Irregular graphite particles (aspect ratio >1.5) cause electrode cracking in lithium-ion batteries, accelerating capacity decay by 15-20% in high-nickel systems. Achieving 5μm spherical morphology with high carbon purity remains a challenge for next-generation anodes.
The LUM Ultrafine Vertical Grinding Mill (max. feed size 10mm, capacity 5-18 t/h) integrates three key innovations:
High-speed imaging (5,000 fps) synchronizes with hydraulic rollers for real-time gap adjustment (±2μm accuracy). This produces monodisperse spherical graphite at D97=5μm – matching the mill’s tightest particle distribution capability (D97=5±0.5μm). Surface area stabilizes at 4.5–5.5 m²/g for optimal ion diffusion.
Closed-loop system maintains O₂ below 10 ppm, reducing oxidation loss to <0.5%. This preserves 99.95% carbon purity while minimizing contamination (<0.01% residue on 325-mesh sieve), exceeding battery-grade standards.
The vertical design consumes 40% less energy than alternatives. At D97=5μm processing, throughput reaches 2.3–2.8 t/h with main power at 355–400 kW, enabling production costs of $1,200/ton.
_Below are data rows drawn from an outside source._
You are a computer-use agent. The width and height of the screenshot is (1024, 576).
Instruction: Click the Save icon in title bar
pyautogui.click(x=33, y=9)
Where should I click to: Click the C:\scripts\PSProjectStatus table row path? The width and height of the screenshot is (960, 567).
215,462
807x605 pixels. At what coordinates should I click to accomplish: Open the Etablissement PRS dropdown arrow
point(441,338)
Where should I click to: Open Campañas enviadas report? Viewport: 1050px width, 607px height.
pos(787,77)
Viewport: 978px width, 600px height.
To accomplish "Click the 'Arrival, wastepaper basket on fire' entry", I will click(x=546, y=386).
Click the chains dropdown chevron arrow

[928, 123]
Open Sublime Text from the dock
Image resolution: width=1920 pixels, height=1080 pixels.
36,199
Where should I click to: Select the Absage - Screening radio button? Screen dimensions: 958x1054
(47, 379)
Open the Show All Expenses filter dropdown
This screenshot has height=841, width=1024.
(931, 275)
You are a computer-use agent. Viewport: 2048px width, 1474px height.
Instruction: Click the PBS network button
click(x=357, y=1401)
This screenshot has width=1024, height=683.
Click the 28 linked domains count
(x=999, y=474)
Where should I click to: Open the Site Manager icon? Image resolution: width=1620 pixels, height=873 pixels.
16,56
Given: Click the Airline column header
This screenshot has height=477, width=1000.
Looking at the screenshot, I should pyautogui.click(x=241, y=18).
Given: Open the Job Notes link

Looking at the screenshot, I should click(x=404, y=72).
Metric | LUM Process | Conventional Milling |
---|---|---|
Cycle Life (1C) | 3,000 cycles | 2,200 cycles |
Energy Density | 365 Wh/kg | 340 Wh/kg |
Production Cost | $1,200/ton | $1,800/ton |
Recent trials with silicon-carbon anodes achieved 398 Wh/kg energy density. The ability to produce D50=1.2±0.2μm particles with compact density 0.55 g/cm³ enables thicker electrode coatings, advancing solid-state battery development.
Technical Advantages: The grading system achieves d97=2μm precision, supporting future anode materials below 3μm. Moisture control below 0.3% and specific gravity optimization (loose: 0.2 g/cm³) set new manufacturing benchmarks.